■ **Task objective**
Among the entries below, only the lines starting at the one with "This screenshot has width=1525, height=784." and ending at the one with "Click the attribute icon beside testuser", both included, are to be printed exactly.

■ **The input**
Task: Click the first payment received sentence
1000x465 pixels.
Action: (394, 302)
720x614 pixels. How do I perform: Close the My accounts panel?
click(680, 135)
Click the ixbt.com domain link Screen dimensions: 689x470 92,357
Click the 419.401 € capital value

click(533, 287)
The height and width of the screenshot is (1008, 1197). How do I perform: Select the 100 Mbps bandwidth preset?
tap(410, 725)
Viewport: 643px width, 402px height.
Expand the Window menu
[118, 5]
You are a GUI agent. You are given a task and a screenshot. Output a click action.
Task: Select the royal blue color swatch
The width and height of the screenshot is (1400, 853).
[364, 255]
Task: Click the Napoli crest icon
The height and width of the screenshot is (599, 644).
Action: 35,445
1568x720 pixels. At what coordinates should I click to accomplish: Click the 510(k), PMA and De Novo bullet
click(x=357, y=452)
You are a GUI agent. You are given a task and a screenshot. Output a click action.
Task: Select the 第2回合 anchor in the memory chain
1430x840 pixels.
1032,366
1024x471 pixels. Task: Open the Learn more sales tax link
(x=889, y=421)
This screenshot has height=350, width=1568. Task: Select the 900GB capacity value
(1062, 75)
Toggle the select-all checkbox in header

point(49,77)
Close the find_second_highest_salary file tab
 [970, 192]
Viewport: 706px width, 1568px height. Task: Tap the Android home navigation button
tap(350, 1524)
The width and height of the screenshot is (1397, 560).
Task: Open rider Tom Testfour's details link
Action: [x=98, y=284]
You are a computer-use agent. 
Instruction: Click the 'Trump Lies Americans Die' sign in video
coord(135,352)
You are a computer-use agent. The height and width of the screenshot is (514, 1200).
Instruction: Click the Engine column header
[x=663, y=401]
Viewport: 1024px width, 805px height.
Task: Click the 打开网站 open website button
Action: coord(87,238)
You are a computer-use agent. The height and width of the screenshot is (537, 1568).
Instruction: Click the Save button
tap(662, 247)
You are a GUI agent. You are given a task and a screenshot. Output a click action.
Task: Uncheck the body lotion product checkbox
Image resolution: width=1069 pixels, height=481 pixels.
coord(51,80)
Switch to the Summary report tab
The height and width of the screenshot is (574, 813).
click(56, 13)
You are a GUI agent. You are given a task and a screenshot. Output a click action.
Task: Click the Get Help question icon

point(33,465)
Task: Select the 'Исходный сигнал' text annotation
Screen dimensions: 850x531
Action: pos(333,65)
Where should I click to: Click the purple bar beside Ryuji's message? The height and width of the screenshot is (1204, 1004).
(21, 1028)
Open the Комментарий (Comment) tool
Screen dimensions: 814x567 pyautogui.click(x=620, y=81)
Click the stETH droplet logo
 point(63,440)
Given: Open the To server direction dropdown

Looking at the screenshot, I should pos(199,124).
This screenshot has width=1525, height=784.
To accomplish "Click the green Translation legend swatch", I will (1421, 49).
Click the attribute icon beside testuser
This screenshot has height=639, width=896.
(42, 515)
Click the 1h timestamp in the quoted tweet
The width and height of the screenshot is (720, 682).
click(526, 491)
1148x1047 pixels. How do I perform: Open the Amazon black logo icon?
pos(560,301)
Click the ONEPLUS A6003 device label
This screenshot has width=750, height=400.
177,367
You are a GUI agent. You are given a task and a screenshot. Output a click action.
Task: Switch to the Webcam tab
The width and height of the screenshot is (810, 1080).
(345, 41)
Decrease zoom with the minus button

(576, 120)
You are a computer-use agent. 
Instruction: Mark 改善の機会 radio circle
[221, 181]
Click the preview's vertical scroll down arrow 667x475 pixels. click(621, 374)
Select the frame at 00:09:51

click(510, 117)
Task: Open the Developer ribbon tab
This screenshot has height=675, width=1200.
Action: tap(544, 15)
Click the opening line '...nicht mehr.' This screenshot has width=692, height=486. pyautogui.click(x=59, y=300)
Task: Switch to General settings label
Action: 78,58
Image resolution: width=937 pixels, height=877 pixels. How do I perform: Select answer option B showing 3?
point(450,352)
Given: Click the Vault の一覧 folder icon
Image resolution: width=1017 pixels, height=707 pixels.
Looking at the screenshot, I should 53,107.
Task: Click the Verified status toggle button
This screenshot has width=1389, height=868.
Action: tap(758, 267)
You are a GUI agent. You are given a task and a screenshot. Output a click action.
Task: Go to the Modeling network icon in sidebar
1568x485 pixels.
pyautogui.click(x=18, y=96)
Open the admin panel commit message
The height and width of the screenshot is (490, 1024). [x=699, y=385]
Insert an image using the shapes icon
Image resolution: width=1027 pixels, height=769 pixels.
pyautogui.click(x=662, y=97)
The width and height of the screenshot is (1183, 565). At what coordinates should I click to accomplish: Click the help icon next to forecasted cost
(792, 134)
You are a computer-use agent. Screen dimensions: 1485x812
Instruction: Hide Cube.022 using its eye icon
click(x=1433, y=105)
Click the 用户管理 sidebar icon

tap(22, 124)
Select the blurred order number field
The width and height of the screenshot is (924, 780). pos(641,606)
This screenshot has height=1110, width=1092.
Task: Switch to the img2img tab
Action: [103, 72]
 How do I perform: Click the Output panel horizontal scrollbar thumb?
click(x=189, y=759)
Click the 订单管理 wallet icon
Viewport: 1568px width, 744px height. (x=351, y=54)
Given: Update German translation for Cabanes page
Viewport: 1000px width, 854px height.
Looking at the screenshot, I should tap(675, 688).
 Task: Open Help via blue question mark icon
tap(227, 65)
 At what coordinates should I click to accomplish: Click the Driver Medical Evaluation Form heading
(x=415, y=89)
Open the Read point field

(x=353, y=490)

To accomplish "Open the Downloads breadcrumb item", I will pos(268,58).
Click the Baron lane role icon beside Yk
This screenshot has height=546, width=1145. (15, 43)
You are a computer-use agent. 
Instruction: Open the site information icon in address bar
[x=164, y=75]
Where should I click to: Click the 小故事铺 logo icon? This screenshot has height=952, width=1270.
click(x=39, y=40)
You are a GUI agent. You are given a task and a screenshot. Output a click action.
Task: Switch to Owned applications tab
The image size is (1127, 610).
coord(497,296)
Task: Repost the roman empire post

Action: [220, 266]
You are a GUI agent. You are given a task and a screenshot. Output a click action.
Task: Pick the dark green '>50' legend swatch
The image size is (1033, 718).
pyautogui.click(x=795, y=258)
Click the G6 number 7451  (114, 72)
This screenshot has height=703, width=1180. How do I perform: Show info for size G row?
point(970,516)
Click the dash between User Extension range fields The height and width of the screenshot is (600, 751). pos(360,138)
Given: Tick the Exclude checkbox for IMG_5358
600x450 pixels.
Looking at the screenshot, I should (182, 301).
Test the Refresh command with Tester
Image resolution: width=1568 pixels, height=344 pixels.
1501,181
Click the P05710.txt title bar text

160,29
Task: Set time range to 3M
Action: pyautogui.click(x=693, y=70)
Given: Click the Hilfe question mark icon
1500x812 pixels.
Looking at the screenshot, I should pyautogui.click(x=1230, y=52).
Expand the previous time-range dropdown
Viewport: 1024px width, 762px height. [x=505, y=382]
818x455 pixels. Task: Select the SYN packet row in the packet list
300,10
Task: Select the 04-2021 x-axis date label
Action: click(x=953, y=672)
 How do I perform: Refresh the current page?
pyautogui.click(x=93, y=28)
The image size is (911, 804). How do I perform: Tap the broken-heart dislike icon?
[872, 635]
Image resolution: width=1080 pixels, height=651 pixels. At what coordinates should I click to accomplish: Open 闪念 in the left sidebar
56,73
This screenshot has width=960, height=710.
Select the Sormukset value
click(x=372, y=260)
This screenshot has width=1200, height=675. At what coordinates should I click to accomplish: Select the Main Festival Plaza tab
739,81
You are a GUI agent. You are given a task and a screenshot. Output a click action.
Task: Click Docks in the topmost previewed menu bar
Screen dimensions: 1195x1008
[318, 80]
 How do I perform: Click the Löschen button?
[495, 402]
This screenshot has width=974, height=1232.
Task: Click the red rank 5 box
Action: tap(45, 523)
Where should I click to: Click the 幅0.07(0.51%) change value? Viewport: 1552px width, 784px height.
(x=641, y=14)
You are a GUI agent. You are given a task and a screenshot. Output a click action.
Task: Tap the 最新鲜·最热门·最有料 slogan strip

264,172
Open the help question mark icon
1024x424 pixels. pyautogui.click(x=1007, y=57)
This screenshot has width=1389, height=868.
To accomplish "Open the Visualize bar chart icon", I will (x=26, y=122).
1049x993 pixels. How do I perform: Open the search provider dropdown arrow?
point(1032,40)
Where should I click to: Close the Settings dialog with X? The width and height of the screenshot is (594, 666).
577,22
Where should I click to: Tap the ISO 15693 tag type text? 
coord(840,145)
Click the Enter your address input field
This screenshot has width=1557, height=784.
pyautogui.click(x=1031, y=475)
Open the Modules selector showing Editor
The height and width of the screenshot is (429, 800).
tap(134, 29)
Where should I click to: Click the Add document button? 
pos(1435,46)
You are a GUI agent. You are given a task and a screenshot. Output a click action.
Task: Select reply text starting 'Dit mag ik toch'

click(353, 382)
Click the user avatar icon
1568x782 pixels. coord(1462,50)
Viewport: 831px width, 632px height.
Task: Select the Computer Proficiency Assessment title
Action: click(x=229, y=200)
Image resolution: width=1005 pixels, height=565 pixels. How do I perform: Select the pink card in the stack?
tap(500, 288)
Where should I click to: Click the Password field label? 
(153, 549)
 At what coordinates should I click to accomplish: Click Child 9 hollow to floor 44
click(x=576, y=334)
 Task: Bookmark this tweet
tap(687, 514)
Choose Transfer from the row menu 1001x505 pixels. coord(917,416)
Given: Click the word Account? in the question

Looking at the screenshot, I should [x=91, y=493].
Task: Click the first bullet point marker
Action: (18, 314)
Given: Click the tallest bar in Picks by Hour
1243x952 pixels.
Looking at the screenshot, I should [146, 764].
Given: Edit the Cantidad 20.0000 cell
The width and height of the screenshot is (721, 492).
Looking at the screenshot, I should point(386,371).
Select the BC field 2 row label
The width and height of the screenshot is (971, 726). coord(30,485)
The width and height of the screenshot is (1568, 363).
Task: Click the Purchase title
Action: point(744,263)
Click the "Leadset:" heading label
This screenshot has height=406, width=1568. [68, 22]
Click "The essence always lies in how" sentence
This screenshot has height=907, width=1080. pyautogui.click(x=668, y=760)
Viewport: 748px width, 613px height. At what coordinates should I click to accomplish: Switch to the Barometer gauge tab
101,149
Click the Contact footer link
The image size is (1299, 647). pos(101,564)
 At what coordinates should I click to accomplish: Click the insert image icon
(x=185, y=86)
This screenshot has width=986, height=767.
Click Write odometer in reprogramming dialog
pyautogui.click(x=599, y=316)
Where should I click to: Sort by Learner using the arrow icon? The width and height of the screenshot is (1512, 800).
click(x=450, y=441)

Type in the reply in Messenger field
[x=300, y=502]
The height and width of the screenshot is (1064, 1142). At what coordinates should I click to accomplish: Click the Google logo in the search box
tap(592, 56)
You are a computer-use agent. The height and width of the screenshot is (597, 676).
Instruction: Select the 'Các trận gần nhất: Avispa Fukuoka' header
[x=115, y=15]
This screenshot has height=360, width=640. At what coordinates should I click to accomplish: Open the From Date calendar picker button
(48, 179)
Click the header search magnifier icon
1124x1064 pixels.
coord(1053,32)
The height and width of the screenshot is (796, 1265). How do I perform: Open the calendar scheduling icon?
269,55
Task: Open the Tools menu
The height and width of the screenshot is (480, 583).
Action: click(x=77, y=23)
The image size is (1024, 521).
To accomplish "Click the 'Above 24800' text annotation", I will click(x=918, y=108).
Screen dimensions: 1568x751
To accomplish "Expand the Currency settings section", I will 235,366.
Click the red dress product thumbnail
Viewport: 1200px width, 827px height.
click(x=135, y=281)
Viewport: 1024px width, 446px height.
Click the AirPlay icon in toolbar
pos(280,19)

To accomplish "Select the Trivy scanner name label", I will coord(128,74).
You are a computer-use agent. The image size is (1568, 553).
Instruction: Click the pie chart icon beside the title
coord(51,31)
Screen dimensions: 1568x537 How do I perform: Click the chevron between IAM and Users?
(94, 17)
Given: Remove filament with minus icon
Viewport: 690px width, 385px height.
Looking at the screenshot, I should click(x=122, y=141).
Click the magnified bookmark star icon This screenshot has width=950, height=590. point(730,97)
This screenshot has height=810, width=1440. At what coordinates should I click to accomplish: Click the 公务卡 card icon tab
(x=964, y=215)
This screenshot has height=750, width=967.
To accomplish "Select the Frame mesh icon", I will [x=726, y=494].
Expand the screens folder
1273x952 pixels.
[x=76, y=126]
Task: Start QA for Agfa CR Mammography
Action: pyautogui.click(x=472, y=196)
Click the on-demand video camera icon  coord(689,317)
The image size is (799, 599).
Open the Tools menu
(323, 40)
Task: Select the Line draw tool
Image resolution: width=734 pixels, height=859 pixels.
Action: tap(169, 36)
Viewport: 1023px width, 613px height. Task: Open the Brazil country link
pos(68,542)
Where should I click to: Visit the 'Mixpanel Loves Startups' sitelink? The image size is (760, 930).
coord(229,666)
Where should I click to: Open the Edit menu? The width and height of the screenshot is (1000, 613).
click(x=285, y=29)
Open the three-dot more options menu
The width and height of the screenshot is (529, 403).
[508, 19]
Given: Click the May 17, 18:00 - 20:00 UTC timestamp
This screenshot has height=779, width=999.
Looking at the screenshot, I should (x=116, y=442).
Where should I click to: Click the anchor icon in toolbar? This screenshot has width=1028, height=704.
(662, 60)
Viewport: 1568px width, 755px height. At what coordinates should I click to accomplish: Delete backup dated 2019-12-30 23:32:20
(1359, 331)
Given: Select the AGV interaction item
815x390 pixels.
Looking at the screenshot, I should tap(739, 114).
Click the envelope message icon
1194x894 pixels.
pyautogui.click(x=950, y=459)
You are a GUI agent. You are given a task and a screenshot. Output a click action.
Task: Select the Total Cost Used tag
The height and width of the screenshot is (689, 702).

■ **Problem solution**
This screenshot has width=1525, height=784.
To accomplish "Click the green Translation legend swatch", I will (1421, 49).
Click the attribute icon beside testuser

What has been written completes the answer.